Plan for the entire day and pace activities. Encourage your loved one to:
- Allow ample time for what needs to get done. Rushing wastes energy.
- Alternate activity with rest. Divide large chores into smaller tasks spread across the day or week.
- Work smarter. Minimize trips up/down stairs. Shop with a list and in as few stores as possible. Cook in quantity and freeze the extra; soak dishes first for less scrubbing later. After a bath, slip on a terrycloth bathrobe instead of drying with a towel.
- Get help when you can. Have medications and groceries delivered.
Throughout the day, consider opportunities to reduce standing, walking, lifting, and bending:
- Sit down whenever possible. When cooking, cleaning, bathing, dressing, or grooming face and hair, have a stool or seat handy.
- Create task stations.
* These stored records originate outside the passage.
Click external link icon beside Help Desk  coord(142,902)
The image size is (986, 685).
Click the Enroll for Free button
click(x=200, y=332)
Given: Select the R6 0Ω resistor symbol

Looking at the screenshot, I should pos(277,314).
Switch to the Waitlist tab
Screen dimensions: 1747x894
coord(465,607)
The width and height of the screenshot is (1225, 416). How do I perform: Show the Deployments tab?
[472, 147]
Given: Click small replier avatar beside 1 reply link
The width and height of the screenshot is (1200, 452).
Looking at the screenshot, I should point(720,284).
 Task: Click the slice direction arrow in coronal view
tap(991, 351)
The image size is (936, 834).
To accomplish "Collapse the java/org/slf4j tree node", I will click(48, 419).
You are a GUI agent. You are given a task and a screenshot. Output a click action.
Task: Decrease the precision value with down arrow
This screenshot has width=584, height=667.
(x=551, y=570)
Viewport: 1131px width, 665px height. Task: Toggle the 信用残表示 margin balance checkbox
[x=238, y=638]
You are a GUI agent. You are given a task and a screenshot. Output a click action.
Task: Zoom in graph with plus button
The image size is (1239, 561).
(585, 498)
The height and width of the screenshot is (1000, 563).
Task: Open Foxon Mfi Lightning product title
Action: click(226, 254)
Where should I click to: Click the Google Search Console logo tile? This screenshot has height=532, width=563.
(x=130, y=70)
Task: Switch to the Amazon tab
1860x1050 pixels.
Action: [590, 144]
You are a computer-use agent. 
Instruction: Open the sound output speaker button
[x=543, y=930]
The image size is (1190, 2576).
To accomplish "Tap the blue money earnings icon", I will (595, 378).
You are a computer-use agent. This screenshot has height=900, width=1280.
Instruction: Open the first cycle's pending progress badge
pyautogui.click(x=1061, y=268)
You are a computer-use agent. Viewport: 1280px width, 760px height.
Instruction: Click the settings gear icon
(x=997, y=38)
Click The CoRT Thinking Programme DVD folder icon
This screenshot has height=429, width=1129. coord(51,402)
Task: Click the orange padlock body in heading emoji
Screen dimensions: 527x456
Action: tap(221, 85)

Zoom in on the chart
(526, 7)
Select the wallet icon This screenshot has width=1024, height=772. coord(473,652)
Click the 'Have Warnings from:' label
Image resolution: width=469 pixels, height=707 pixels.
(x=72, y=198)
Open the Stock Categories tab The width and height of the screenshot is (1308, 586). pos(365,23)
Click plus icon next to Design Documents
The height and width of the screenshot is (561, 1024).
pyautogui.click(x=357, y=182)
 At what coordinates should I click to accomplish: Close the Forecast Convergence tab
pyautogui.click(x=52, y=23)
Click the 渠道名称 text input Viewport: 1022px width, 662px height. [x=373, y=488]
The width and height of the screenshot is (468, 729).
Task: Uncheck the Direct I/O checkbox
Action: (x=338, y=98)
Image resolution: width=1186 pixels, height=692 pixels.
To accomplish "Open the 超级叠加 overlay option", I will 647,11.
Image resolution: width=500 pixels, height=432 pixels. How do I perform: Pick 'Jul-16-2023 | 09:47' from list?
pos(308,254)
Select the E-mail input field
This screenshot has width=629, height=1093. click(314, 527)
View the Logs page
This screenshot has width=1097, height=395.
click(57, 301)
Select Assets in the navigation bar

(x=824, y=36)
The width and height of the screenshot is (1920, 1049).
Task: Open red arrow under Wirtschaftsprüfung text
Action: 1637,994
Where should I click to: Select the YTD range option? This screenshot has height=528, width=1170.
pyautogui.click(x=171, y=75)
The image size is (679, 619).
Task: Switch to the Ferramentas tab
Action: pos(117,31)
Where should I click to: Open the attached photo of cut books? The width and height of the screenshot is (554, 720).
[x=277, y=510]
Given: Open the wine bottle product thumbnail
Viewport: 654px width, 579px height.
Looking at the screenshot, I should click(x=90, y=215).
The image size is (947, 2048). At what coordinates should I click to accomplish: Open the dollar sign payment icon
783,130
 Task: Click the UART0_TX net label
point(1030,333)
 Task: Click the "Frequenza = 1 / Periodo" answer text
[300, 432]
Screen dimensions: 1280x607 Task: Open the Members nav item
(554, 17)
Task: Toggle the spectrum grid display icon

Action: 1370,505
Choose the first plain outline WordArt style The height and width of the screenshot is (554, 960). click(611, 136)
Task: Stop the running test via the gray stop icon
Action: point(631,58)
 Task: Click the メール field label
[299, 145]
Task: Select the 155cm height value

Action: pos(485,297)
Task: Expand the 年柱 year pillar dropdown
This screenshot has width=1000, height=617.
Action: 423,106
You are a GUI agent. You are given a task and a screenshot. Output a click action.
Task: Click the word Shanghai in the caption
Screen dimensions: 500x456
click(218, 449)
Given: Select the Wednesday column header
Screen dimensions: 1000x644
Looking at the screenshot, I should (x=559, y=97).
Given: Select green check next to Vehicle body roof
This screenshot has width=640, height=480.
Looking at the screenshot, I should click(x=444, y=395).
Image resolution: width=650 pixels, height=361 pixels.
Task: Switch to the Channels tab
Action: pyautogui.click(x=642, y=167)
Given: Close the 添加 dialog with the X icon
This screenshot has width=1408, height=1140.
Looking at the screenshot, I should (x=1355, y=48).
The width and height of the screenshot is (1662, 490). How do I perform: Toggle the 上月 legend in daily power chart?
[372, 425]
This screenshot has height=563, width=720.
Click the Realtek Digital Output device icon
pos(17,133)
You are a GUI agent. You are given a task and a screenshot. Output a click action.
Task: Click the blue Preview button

Lay out supplies at waist height so everything is within easy reach before you start cooking, cleaning, bathing, or dressing.
- Wheel or wear; don’t fetch. Use a cart on wheels, a walker with a basket, a pocketed apron, or a fisherman’s vest to keep supplies at hand.
- Use extensions. To avoid bending and reaching, use an elevated toilet seat, a grabber for objects, and elongated handles on shoehorns, brushes, and dustpans.
By learning to operate on “cruise control” whenever possible, your loved one can get further on a day’s tank of energy.